In 1971, Pedersen accepted the position of assistant professor in the Department of Psycho-educational Studies at the University of Minnesota in Minneapolis; he also held a joint appointment as an international student advisor in the International Student Office. Drawing mainly on his experiences in Indonesia, Malaysia, and Taiwan and his daily counseling sessions with international students at Minnesota, Pedersen’s growing concern for the relevance of conventional counseling approaches led him to consider more culturally sensitive counseling strategies. As an alternative to the use of conventional counseling education approaches, Pedersen devised and implemented his well-known and well-respected triad training model. Pedersen describes triad training as a self-supervision model where the counselor processes the positive and negative messages a client is thinking but not saying in counseling. Articulating these hidden messages and checking out their validity helps the counselor (a) see the problem from the client’s viewpoint, (b) identify specific sources of resistance, (c) diminish the client’s need for defensiveness, and (d) help the client develop recovery skills for getting out of trouble.

In 1975, Pedersen accepted an appointment as a Senior Fellow at the Culture Learning Institute at the East-West Center in Honolulu, Hawai’i. From 1978 to 1981, he was director of a large, predoctoral training grant from the U.S. National Institute of Mental Health titled Developing Interculturally Skilled Counselors. With eight predoctoral trainees, Pedersen conducted training programs that emphasized cross-cultural counseling approaches primarily through use of the triad training model; the programs brought together counselors from several Asian countries, North America, and countries in Oceania to learn the fundamentals of the then-emerging field of cross-cultural counseling. Pedersen closely maintained his Hawaiian appointments and ties for the rest of his illustrious career by serving as a visiting professor of psychology at the University of Hawaii at Manoa and as a Fellow at the East-West Center.

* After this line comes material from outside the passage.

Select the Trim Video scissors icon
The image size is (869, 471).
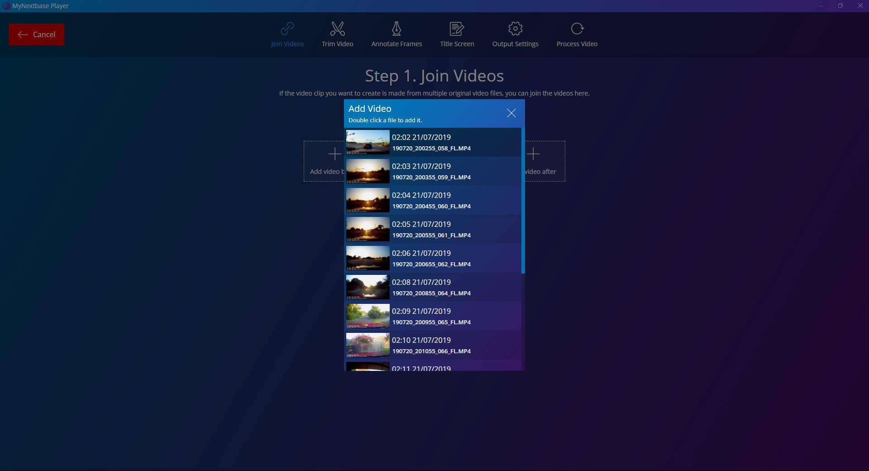tap(337, 29)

In 1982, Pedersen accepted an appointment at Syracuse University as professor and chair of the Department of Counselor Education. In 1995, he received the professor emeritus title at Syracuse and subsequently accepted an appointment as a professor in the Department of Human Studies at the University of Alabama at Birmingham. In 2001, after a year as Senior Fulbright Scholar at Taiwan National University and after marrying Doris H. F. Chang, Pedersen formally retired from academic life and moved back to his much beloved Hawai’i to continue his writing, traveling, and scholarly interests. He retained his appointment as a visiting professor in the Department of Psychology at the University of Hawaii at Manoa. Pedersen has three married children and five grandchildren in Minnesota.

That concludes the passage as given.